As we stood on the sidewalk, taking in the spectacle, trying to avoid eye contact with the cult guys, Lee said, quietly, “There.”
Before I could ask for details, he finished his thought, his voice authoritative but tinged with mischievousness. “Pirate bar.”
“Pirate… what?” I didn’t like where this was going.
“Pirate bar,” he repeated. He pointed toward the forest of neon. My eyes followed his gesture and, defying my brain’s instructions to feign ignorance, settled on a flashing yellow sign that read, sure enough, “Pirate Bar.”
“No,” I said.
“Yes. We’ve gotta go there,” Lee said, striding forward.
I composed a mental inventory of reasons why this was a bad idea, but there were so many that I didn’t know where to start listing them out loud. So I followed him.
As we got closer, I noticed that it was surprisingly nonkitschy, which only made me more paranoid. It looked like the Amsterdam equivalent of the candy-offering strangers your mom always warned you about. Come here, little backpacker, it seemed to say. Come inside, have a drink, pay no attention to the fact that the weird skeleton out front looks nothing like a pirate and everything like that British college student who went missing last year.
“Um, I think I’m going to veto this,” I said, then quickly added, to save face, “I mean, Arthur wouldn’t approve. It’s not in the book.”
“We can’t say no to a pirate bar,” Lee said. “It’s a pirate bar.” As if that explained everything.

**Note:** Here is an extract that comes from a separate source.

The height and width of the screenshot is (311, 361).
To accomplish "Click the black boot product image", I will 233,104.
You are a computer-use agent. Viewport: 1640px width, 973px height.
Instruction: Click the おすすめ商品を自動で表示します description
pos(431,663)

The man could not be dissuaded, not even by my mumblings about roofies and canals and stories I’d heard from friends of friends. As we sipped our Heinekens, we looked around the room and noted that there really, seriously was no pirate theme whatsoever, aside from a bunch of bananas above the Coke dispenser, which I suppose could be construed as tropical and therefore pirate by association. Somehow, though, this minor detail only highlighted the overall sketchiness of the place. On one side of the room, there was a riser/stage area that was too small for a band but would have been just about the right size to serve as an operating table for kidney removal. Behind this, there was a scratched-up mirror that appeared very likely to be one-way. We were the only patrons but for two young women dressed in Red Light District attire, if you see what I mean.

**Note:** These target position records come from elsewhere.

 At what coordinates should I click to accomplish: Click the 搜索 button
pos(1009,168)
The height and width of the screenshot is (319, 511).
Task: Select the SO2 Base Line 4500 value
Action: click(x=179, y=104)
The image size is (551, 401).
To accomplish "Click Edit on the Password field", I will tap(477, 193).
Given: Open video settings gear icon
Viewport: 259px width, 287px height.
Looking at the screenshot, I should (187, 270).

As I whimpered to myself, two more young women entered through the front door. Thank God, I thought. Strength in numbers. They were dressed for clubbing, in tight, ridiculous outfits and towering high heels. This pleased me not for the typical male reasons but because it meant that if all of my worst fears about this place were true, I could beat them to the door. Speaking in English accents, they ordered beers and Jägerbombs. A couple of minutes later, a few more women entered, same attire, same accent, same order.
And then they started coming in waves: clones or sorority sisters or something, dozens of lookalike English twenty-somethings. Within ten minutes, the place was jammed beyond the fire marshal’s worst nightmare. The music started up, then cranked to maximum volume. A fog machine belched to life. Strobes and spotlights pierced the room, frenetic, urgent, disorienting. The force of the crowd slowly pushed us off our bar stools. The party had frickin’ started.
I looked at Lee, dumbfounded. I wanted to ask him if this was his doing, if he could just snap his fingers and conjure a mob, if it was going to be like this every night. It was too loud for conversation, though, so I just mouthed, “What… the heck?”
He smirked and shrugged. “Who cares?”
We ordered another round, sat back, and watched the spectacle.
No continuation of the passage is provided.